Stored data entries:
<<<<

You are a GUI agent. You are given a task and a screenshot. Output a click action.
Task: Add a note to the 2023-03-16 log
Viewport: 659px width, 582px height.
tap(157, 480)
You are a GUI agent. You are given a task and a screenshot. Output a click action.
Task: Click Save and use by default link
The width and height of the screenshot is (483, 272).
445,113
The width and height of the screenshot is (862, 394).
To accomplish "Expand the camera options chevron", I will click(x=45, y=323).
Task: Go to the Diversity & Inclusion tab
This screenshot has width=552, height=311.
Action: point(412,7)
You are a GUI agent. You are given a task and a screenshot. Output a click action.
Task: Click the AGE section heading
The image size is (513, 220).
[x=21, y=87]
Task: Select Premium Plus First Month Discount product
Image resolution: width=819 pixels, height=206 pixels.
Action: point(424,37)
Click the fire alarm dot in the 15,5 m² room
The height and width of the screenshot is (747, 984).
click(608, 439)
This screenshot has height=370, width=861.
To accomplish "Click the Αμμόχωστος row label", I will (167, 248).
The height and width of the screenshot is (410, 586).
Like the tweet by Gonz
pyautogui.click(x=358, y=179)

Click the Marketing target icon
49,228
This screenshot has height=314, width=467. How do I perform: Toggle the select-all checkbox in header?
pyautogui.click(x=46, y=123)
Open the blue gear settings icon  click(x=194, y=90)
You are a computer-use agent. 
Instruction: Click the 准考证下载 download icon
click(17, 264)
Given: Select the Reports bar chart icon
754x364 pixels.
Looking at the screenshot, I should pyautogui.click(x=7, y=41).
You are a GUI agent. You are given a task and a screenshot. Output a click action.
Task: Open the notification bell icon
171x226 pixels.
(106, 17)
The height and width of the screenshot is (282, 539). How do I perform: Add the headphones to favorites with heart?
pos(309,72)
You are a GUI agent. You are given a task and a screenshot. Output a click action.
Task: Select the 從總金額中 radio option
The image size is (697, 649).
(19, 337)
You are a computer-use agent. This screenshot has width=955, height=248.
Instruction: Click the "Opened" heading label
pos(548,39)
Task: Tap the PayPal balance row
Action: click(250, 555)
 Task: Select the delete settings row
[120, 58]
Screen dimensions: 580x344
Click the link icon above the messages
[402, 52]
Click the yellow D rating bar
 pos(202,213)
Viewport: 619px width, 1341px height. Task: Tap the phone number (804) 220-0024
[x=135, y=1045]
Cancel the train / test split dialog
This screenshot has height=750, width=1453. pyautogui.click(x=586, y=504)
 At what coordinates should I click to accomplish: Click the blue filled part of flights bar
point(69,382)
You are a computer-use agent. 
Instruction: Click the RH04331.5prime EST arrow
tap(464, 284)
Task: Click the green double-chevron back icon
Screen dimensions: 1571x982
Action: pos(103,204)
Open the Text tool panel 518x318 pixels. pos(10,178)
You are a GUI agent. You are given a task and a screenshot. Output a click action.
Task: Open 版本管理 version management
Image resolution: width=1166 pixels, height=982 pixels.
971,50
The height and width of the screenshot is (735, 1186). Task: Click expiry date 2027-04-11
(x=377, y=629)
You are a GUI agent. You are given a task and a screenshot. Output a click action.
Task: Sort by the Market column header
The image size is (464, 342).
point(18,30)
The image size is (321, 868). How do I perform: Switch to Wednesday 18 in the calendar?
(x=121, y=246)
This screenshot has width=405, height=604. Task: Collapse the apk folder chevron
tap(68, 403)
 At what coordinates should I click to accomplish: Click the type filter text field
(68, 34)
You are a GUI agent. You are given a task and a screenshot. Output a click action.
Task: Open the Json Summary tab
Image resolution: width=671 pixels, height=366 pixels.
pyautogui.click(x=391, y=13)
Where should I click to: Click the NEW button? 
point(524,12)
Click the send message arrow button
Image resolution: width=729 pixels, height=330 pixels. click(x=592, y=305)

>>>>

_Problem to solve_: Transcribe, exactly and completely, all of the entries.

_Answer section_:
You are a GUI agent. You are given a task and a screenshot. Output a click action.
Task: Add a note to the 2023-03-16 log
Viewport: 659px width, 582px height.
tap(157, 480)
You are a GUI agent. You are given a task and a screenshot. Output a click action.
Task: Click Save and use by default link
The width and height of the screenshot is (483, 272).
445,113
The width and height of the screenshot is (862, 394).
To accomplish "Expand the camera options chevron", I will click(x=45, y=323).
Task: Go to the Diversity & Inclusion tab
This screenshot has width=552, height=311.
Action: point(412,7)
You are a GUI agent. You are given a task and a screenshot. Output a click action.
Task: Click the AGE section heading
The image size is (513, 220).
[x=21, y=87]
Task: Select Premium Plus First Month Discount product
Image resolution: width=819 pixels, height=206 pixels.
Action: point(424,37)
Click the fire alarm dot in the 15,5 m² room
The height and width of the screenshot is (747, 984).
click(608, 439)
This screenshot has height=370, width=861.
To accomplish "Click the Αμμόχωστος row label", I will (167, 248).
The height and width of the screenshot is (410, 586).
Like the tweet by Gonz
pyautogui.click(x=358, y=179)

Click the Marketing target icon
49,228
This screenshot has height=314, width=467. How do I perform: Toggle the select-all checkbox in header?
pyautogui.click(x=46, y=123)
Open the blue gear settings icon  click(x=194, y=90)
You are a computer-use agent. 
Instruction: Click the 准考证下载 download icon
click(17, 264)
Given: Select the Reports bar chart icon
754x364 pixels.
Looking at the screenshot, I should pyautogui.click(x=7, y=41).
You are a GUI agent. You are given a task and a screenshot. Output a click action.
Task: Open the notification bell icon
171x226 pixels.
(106, 17)
The height and width of the screenshot is (282, 539). How do I perform: Add the headphones to favorites with heart?
pos(309,72)
You are a GUI agent. You are given a task and a screenshot. Output a click action.
Task: Select the 從總金額中 radio option
The image size is (697, 649).
(19, 337)
You are a computer-use agent. This screenshot has width=955, height=248.
Instruction: Click the "Opened" heading label
pos(548,39)
Task: Tap the PayPal balance row
Action: click(250, 555)
 Task: Select the delete settings row
[120, 58]
Screen dimensions: 580x344
Click the link icon above the messages
[402, 52]
Click the yellow D rating bar
 pos(202,213)
Viewport: 619px width, 1341px height. Task: Tap the phone number (804) 220-0024
[x=135, y=1045]
Cancel the train / test split dialog
This screenshot has height=750, width=1453. pyautogui.click(x=586, y=504)
 At what coordinates should I click to accomplish: Click the blue filled part of flights bar
point(69,382)
You are a computer-use agent. 
Instruction: Click the RH04331.5prime EST arrow
tap(464, 284)
Task: Click the green double-chevron back icon
Screen dimensions: 1571x982
Action: pos(103,204)
Open the Text tool panel 518x318 pixels. pos(10,178)
You are a GUI agent. You are given a task and a screenshot. Output a click action.
Task: Open 版本管理 version management
Image resolution: width=1166 pixels, height=982 pixels.
971,50
The height and width of the screenshot is (735, 1186). Task: Click expiry date 2027-04-11
(x=377, y=629)
You are a GUI agent. You are given a task and a screenshot. Output a click action.
Task: Sort by the Market column header
The image size is (464, 342).
point(18,30)
The image size is (321, 868). How do I perform: Switch to Wednesday 18 in the calendar?
(x=121, y=246)
This screenshot has width=405, height=604. Task: Collapse the apk folder chevron
tap(68, 403)
 At what coordinates should I click to accomplish: Click the type filter text field
(68, 34)
You are a GUI agent. You are given a task and a screenshot. Output a click action.
Task: Open the Json Summary tab
Image resolution: width=671 pixels, height=366 pixels.
pyautogui.click(x=391, y=13)
Where should I click to: Click the NEW button? 
point(524,12)
Click the send message arrow button
Image resolution: width=729 pixels, height=330 pixels. click(x=592, y=305)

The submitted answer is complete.